Patchwork of State Laws

Many states are passing their own data security laws because of lagging efforts on the federal level. California passed its own GDPR-style law, and Colorado and Massachusetts have similar laws already on the books.

“While there is a pressing need to protect consumer privacy, the patchwork of regulations, both proposed and enacted, increases the complexity of proper compliance,” said Tim Mackey, principal security strategist CyRC at Synopsys. “Given that privacy and security are both sides of a coin representing the trust a consumer has in an organization and its data handling practices, more complexity isn’t something technology providers need when looking to properly secure our digital lives.”

The former Attorney General Eric Schneiderman introduced the SHIELD Act with state Senator David Carlucci and former Assemblyman Matthew Titone as sponsors back in 2017, but it failed to get traction.

Things are different now, with data breaches being reported almost every day, and the state senate’s consumer protection committee is expected to debate and approve the bill. There is about a month left before the session goes on break, but the bill is expected to pass the entire legislature if it comes up for a full vote. Gov. Andrew Cuomo urged for such laws and regulations after the data breach at Equifax. The law could go into effect as early as next year.

Once passed, NY’s SHIELD Act would likely be among the strictest laws in the country. Not complying with the law could result in fines of $5,000 per violation or $20 per notification failure, with a maximum penalty of $250,000. There is a safe harbor provision for organizations compliant with standards or regulations such as the ISO 27001 information security management standard, NIST 800-53, HIPAA, and New York’s Department of Financial Services’ cybersecurity regulation. They would not be prosecuted by the Attorney General in case of a breach, unless there is evidence of willful misconduct, bad faith, or gross negligence.

New York lawmakers aren’t just focusing on the SHIELD Act to improve consumer data privacy and security. The Right to Know Act to strengthen consumer data privacy rights is also currently in the consumer protection committee. This bill would require that businesses that retain “a customer's personal information shall make available to the customer free of charge access to, or copies of, all of the customer's personal information retained by the business.” Personal information is defined as anything identifying or referencing a person or electronic device, such as name, alias, address, telephone number, email and IP addresses, account names, Social Security number, driver’s license number, passport number, and any other unique identifiers. It also covers sexual information “including, but not limited to, sexual orientation, sex, gender status, gender identity, and gender expression.” Consumers would know the types of information being shared, and the contact information of all the third parties that received the data within thirty days.

Unlike GDPR, the SHIELD Act doesn’t address user consent or whether the business legitimately needs to be collecting the information in the first place. The Right to Know Act also falls in the same trap. The assumption is that the business collecting the data is operating in the best interest of its users and within societal expectations. That assumption is a hard one to make, considering the consumer backlash and pushbackthat comes when consumers find out how companies are using their information.

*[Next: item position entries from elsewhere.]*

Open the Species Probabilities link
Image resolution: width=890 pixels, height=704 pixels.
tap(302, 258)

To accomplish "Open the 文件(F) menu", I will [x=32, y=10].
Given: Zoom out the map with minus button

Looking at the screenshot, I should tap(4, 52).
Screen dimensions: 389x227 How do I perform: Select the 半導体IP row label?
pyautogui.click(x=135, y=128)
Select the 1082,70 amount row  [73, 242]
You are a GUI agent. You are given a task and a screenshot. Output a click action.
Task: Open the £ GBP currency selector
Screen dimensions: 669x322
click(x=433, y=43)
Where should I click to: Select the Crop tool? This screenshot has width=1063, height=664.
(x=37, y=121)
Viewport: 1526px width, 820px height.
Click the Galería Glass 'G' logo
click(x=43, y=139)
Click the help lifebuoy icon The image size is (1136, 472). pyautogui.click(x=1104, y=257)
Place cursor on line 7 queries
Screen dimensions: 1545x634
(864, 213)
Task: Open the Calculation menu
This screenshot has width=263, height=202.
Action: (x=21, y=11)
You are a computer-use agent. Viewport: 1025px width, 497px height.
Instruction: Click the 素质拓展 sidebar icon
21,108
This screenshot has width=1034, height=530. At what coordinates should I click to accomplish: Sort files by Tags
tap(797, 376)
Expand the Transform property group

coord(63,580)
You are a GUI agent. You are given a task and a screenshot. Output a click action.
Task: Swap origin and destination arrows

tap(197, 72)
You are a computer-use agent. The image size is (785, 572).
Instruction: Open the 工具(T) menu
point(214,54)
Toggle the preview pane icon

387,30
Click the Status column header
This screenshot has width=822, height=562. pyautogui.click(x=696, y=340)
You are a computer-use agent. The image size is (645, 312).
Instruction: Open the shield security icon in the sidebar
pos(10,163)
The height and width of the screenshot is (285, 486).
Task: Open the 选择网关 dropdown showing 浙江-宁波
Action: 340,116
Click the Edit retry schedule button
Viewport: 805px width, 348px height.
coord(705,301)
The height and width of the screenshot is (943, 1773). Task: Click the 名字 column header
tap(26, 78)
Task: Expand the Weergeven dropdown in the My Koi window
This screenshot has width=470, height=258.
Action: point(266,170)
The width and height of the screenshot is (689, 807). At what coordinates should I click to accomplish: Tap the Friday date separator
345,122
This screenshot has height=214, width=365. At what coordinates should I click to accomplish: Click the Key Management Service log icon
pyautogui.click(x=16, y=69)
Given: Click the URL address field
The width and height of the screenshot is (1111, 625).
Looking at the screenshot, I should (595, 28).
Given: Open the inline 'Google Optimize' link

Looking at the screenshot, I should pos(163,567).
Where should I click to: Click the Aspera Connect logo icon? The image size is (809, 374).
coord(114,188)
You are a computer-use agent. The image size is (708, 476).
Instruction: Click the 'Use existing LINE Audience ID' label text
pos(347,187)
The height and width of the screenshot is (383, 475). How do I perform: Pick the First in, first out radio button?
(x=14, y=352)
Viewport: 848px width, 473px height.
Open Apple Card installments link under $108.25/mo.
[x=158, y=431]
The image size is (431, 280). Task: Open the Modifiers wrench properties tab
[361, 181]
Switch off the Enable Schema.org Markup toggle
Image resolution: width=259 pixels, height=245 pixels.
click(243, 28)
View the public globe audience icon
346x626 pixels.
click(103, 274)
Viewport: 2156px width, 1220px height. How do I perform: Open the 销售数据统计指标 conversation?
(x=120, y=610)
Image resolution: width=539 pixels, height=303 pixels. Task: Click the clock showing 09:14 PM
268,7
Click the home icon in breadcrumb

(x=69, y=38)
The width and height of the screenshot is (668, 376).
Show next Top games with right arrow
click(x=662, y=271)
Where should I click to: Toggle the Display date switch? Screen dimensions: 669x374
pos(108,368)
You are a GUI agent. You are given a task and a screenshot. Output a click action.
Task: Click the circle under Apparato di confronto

One unfortunate aspect of proposals such as the SHEILD Act is the focus placed on data breaches rather than the underlying security posture of organizations collecting and processing personal data or rationale for collecting the data in the first place.

“Given that malicious actors define their targets and will tend to look to attack weaker organizations with valuable data, it behooves all businesses to implement strong security governance and create accurate and up-to-date threat models for all data they collect and process,” Mackey said.